Около белой садовой скамейки она выкладывает свои грибы концентрическими кругами на круглый железный стол. Она считает и сортирует их. Старые, с рыхлым, тусклым исподом выбрасываются, остаются молодые и крепкие. Через минуту их унесет слуга в неведомое ей место, к неинтересной ей судьбе, но сейчас можно стоять и с тихим удовлетворением любоваться ими. Как часто бывало под конец дождливого дня, солнце перед самым заходом, бросало пылающий луч в сад, и лежали на мокром столе ее грибы, очень красочные, сохранившие, кое-кто, следы посторонней растительности – к иной клейкой, янтарно-коричневой шляпке пристала травинка, к иной подштрихованной, луковичной ножке прилип родимый мох. И крохотная гусеница пяденицы, идя по краю стола, как бы двумя пальцами детской руки все мерила что-то и изредка вытягивалась вверх, напрасно ища куст, с которого ее сбили.

4

Не только никогда не навещала моя мать кухни и помещений прислуги, но они и занимали ее столь же мало, как если бы она жила в гостинице. Не было хозяйственной жилки и у отца. Правда, он заказывал обед. С легким вздохом он раскрывал альбомчик, приносимый буфетчиком после сладкого, и своим элегантным, плавным почерком вписывал меню на завтра. У него была странная привычка давать карандашу или перу-самотеку, быстро-быстро трепетать над самой бумагой, покуда он обдумывал следующую зыбельку слов.
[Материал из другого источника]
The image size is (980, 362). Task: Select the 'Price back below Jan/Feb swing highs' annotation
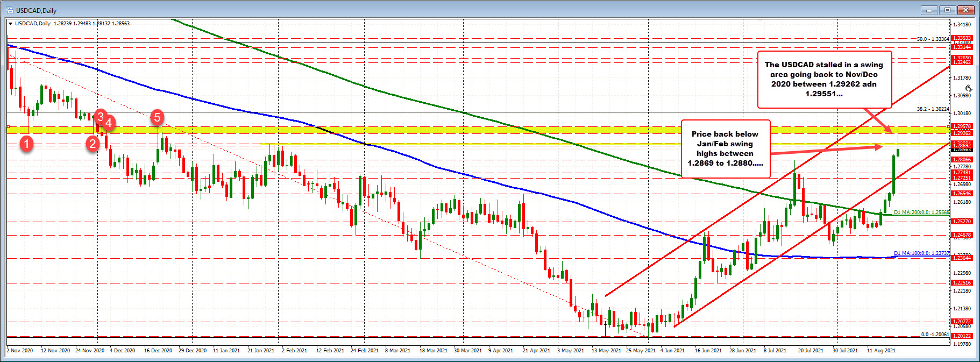pos(725,148)
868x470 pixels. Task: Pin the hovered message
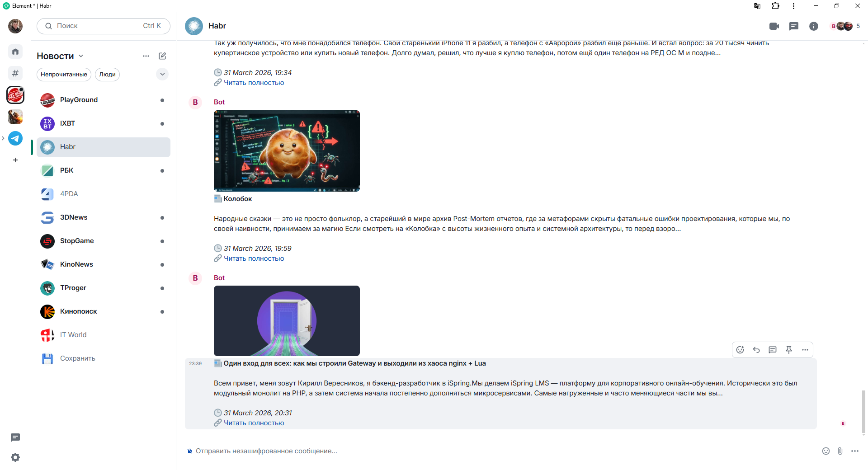(x=789, y=350)
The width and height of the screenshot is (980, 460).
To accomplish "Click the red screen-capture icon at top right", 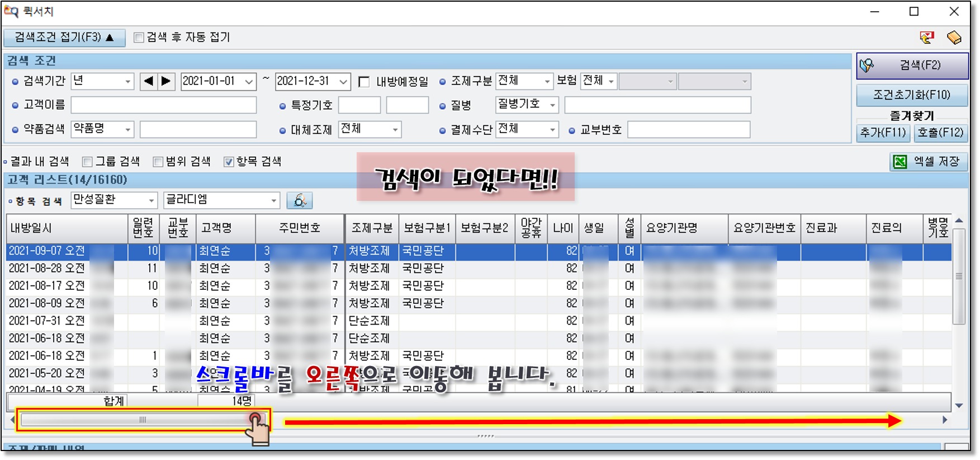I will (x=926, y=37).
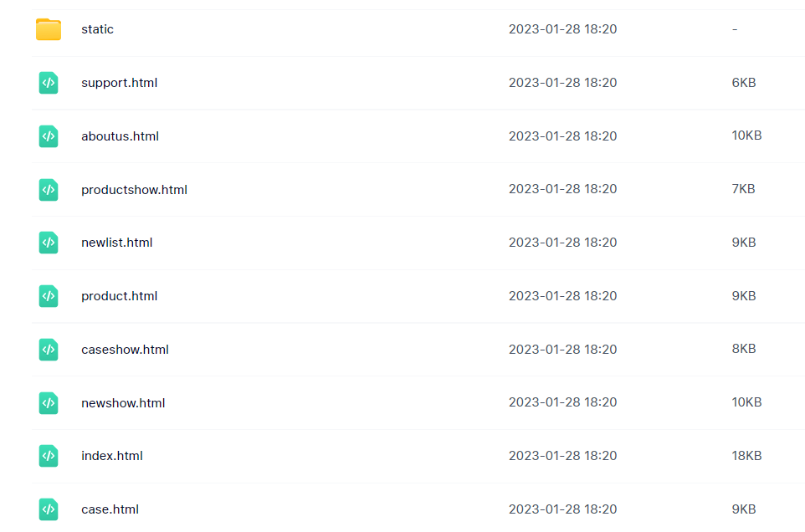Screen dimensions: 805x532
Task: Select the index.html file icon
Action: coord(49,456)
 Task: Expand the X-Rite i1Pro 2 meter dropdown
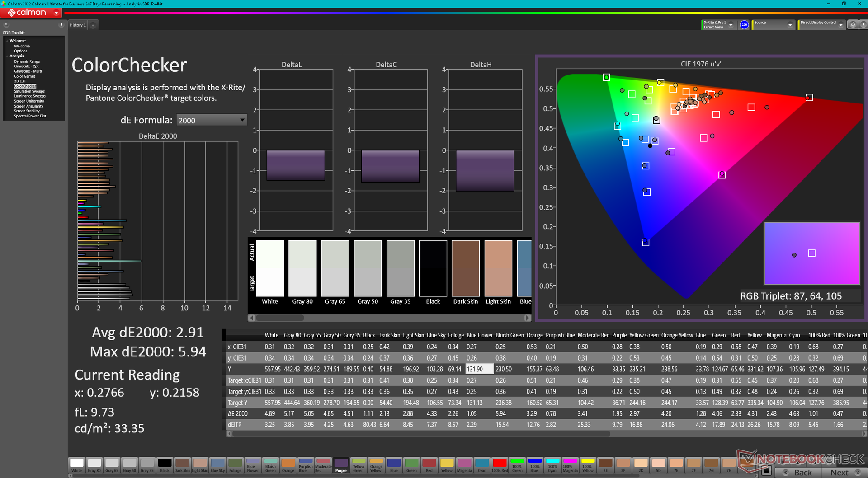(731, 25)
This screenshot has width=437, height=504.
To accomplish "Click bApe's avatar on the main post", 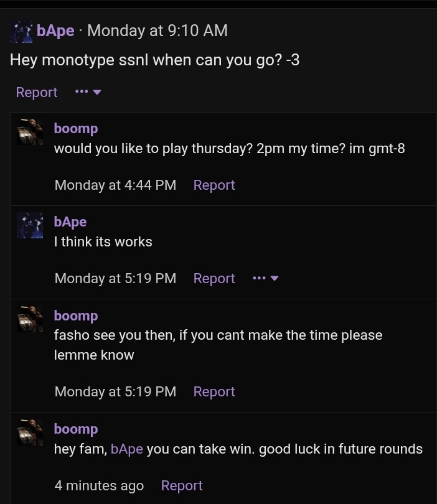I will pos(21,30).
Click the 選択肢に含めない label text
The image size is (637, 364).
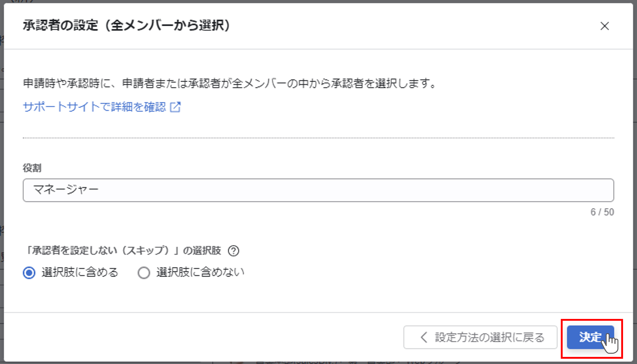click(201, 272)
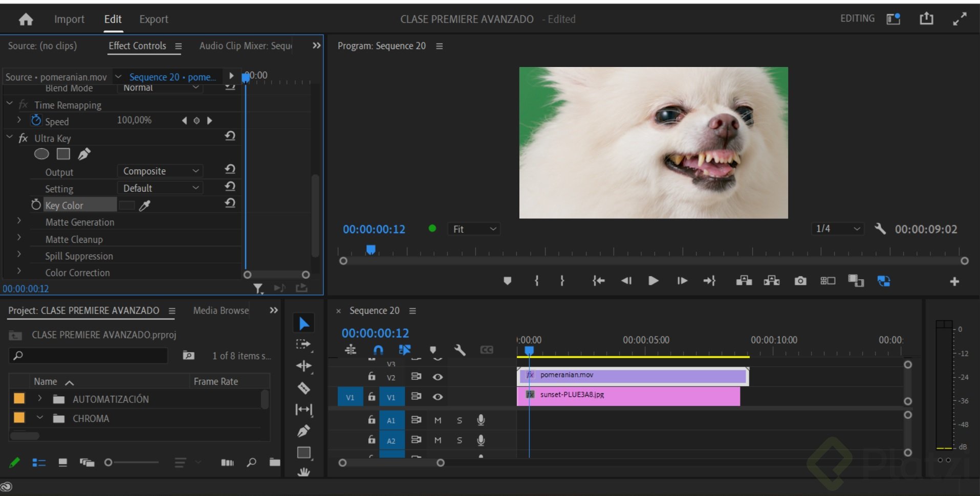Pick the Key Color eyedropper
Viewport: 980px width, 496px height.
[x=145, y=206]
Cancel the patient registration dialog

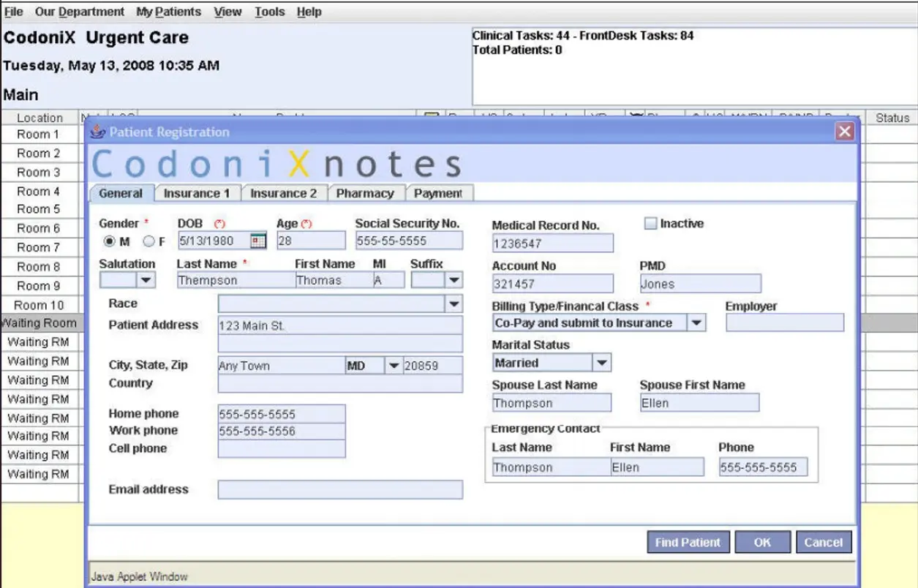(824, 542)
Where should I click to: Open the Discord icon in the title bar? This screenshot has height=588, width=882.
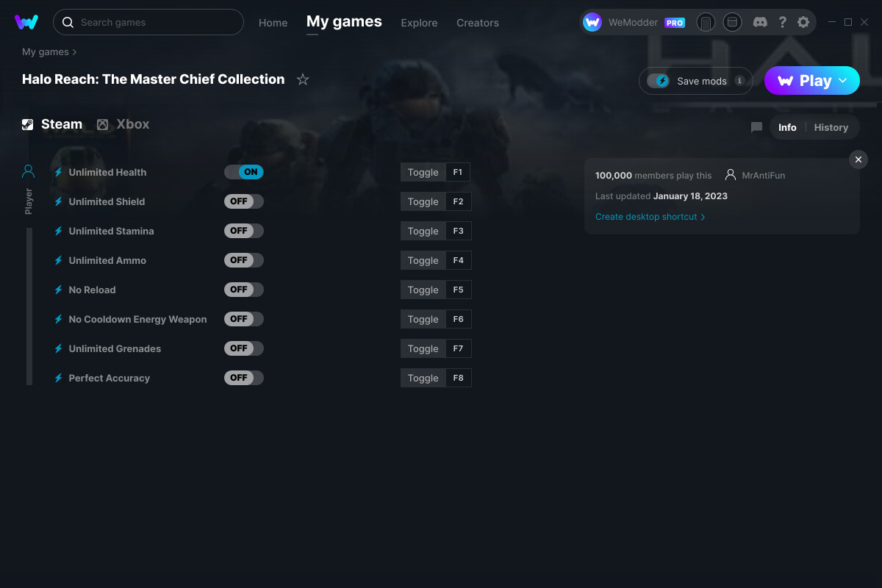point(760,22)
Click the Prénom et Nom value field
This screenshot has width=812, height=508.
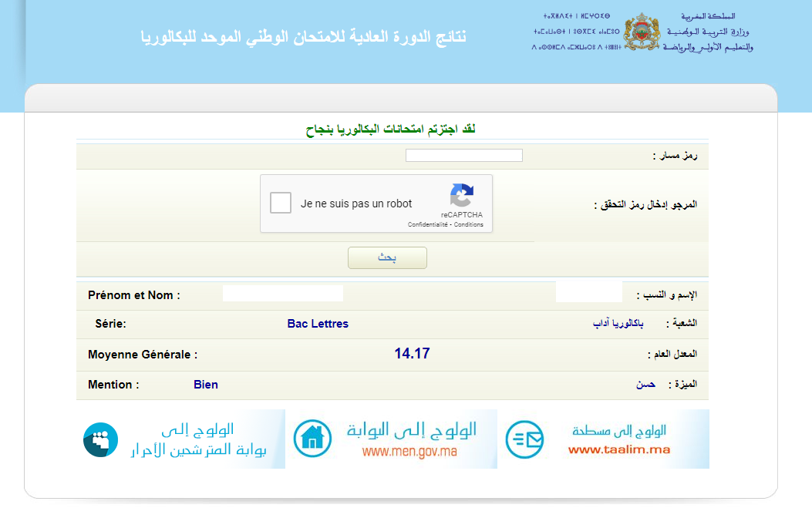(x=282, y=293)
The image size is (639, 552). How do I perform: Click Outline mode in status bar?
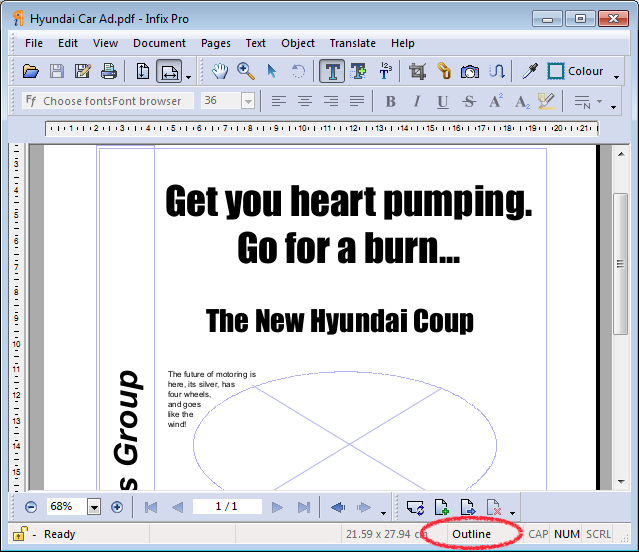[471, 534]
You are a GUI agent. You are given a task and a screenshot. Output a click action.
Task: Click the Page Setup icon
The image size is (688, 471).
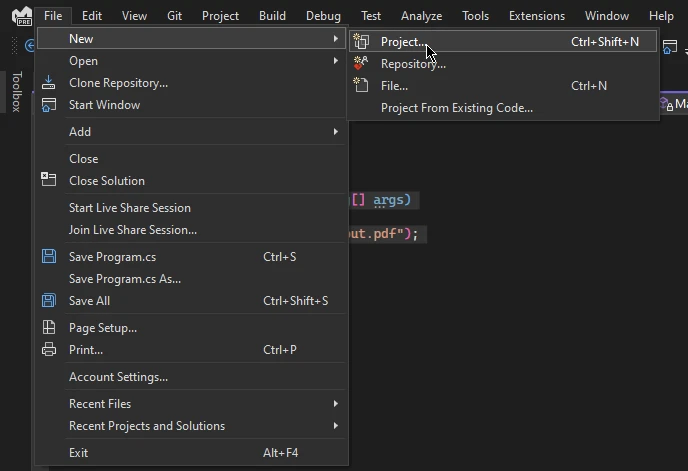coord(48,328)
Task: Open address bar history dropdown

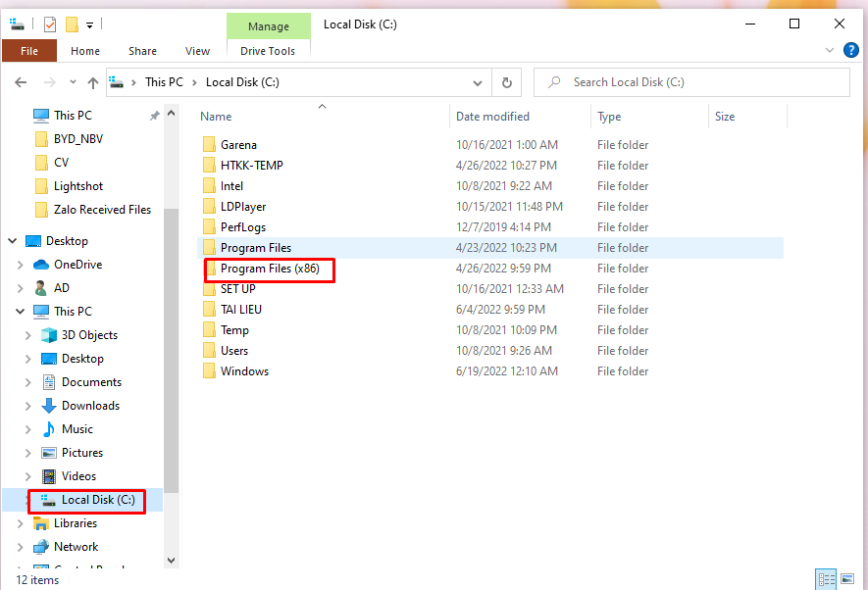Action: [478, 82]
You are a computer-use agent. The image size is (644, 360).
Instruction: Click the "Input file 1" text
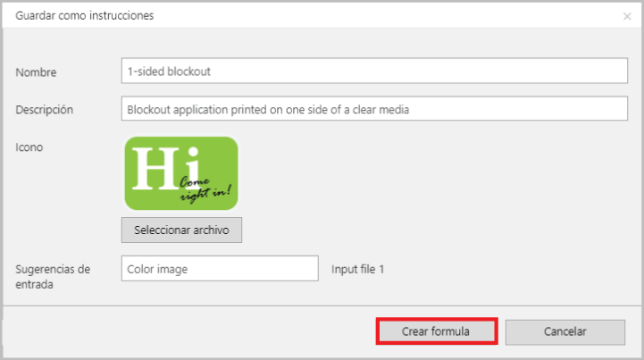[358, 269]
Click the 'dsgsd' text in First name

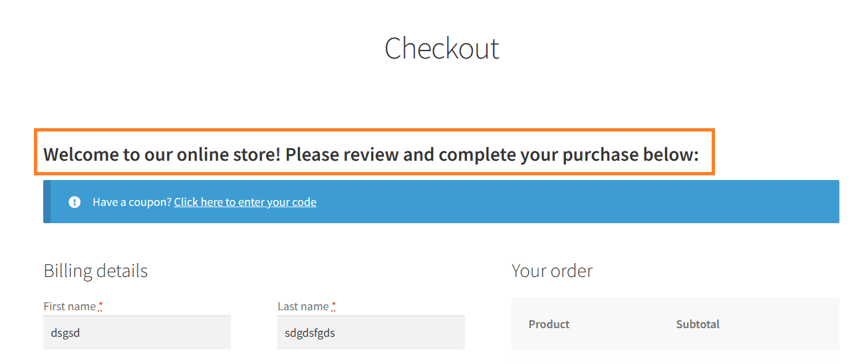tap(65, 333)
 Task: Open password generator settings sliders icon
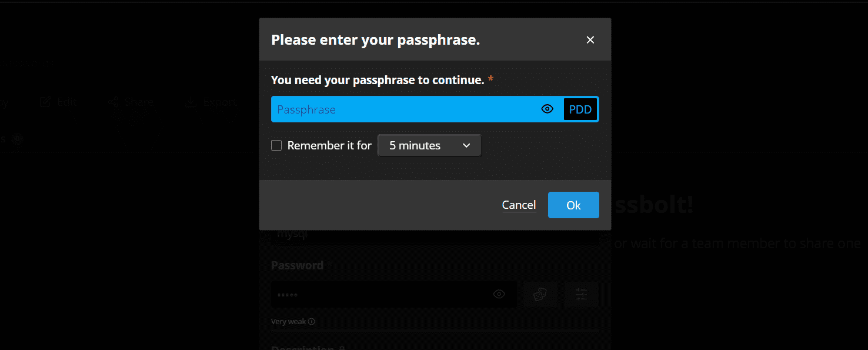(582, 294)
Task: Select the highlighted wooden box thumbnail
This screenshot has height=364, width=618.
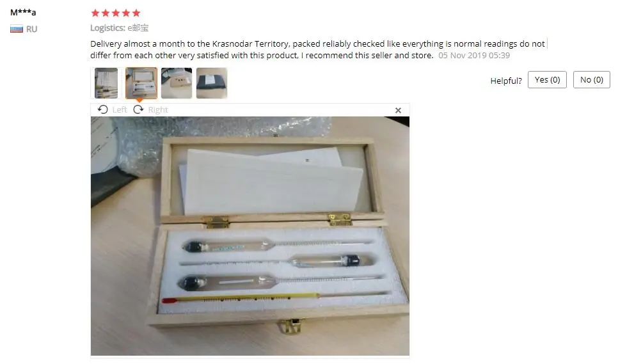Action: 141,83
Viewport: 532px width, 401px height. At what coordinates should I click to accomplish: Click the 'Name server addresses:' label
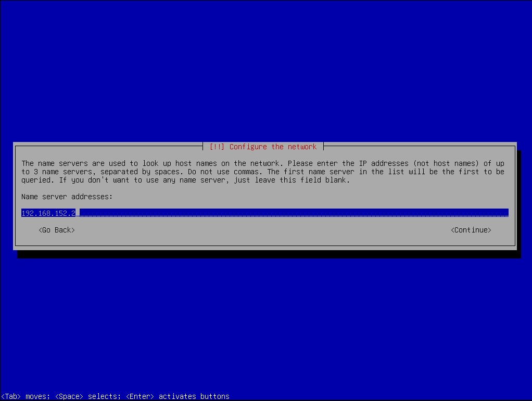coord(67,197)
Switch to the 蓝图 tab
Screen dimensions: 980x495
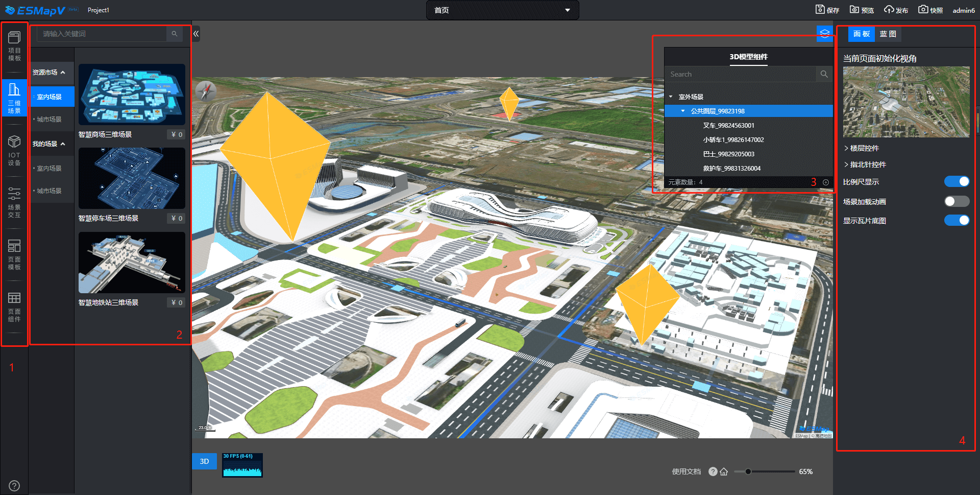coord(888,34)
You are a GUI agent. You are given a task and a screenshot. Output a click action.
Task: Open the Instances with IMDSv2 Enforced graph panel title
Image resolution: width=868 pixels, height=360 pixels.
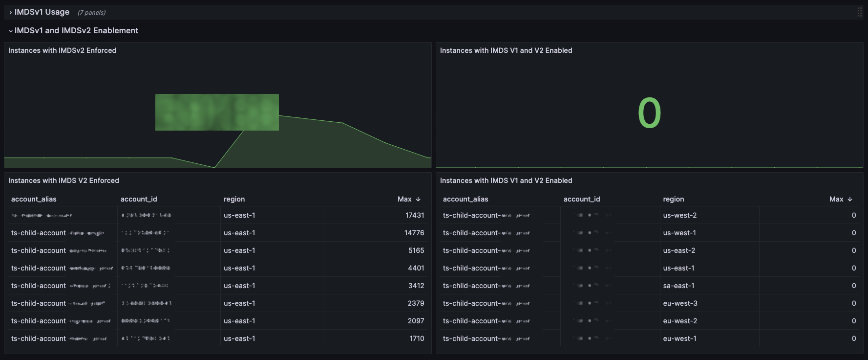click(x=62, y=50)
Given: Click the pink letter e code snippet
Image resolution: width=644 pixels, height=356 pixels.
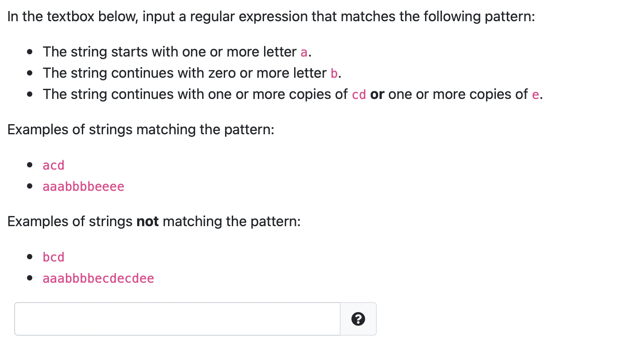Looking at the screenshot, I should click(x=535, y=94).
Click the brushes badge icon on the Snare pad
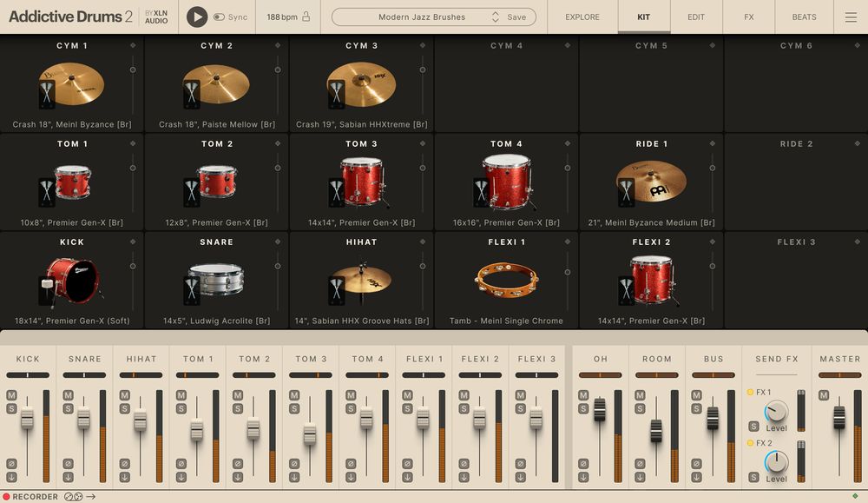868x503 pixels. click(192, 291)
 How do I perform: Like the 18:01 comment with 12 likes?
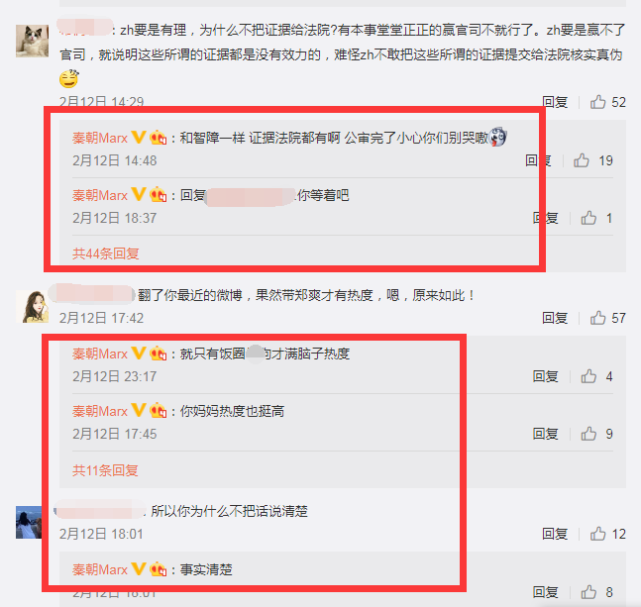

На его вопросительные предложения мать отвечала неопределенными кивками или морщилась. Официально в экономках числилась бывшая няня матери, невероятно морщинистая старушка (родившаяся еще крепостной, году в 1830-ом) с потухшим взглядом, маленьким личиком унылой черепахи и большими шаркающими ступнями. Она носила коричневые, как следовало по званию няньки, платья и источала легкий, но незабываемый запах кофе и тлена. Ее наводившие страх поздравления с нашими днями рождения и именинами сводились к рабскому поцелую в плечико. С возрастом в ней появилась патологическая скупость, особенно по части сахару и припасов, по мере развития которой был, с благословения моих родителей, потихоньку от нее утвержден другой домашний порядок. Сама не зная (ее сердце не выдержало бы, узнай она об этом), она как бы болталась в пространстве, с ее же ключничьего кольца, и мать старалась лаской отогнать подозрение, по временам заплывавшее в слабеющий ум старушки. Та правила безраздельно каким-то своим, далеким, затхлым, маленьким царством, которое она почитала существующим (будь это так, мы бы умерли с голоду); вижу, как она терпеливо топает туда по длинным коридорам под насмешливым взглядом слуг, унося половинку яблока или чету сломанных пети-бер'ов, найденных ею где-то на тарелке.

Между тем, при отсутствии всякого надзора за штатом в полсотни человек, и в усадьбе, и в петербургском доме шла веселая воровская свистопляска. По словам пронырливых старых родственниц, – доносам которым никто не верил, но, увы, они говорили правду, – заправилами были повар, Николай Андреевич, да главный садовник, Егор, – оба положительные на вид люди, в очках, с седеющими висками преданных слуг. При наплыве чудовищных и необъяснимых счетов или внезапном исчезновении садовой клубники либо парниковых персиков, мой отец испытывал, в качестве юриста и государственного человека, профессиональную досаду от неумения справиться с экономикой собственного дома; но всякий раз, как обнаруживалось явное злоупотребление, какое-нибудь юридическое сомнение мешало расправе. Когда здравый смысл велел прогнать жулика-слугу, тут-то и оказывалось, что его маленький сын лежит при смерти (или просто лежит) – и все заслонялось необходимостью консилиума из лучших докторов столицы. Отвлекаемый то тем, то другим, мой отец оставил в конце концов хозяйство в состоянии неустойчивого равновесия (и даже научился смотреть на это с юмористической точки зрения), между тем как мать радовалась надежде спасти от гибели сумасшедший мир старой ее няньки.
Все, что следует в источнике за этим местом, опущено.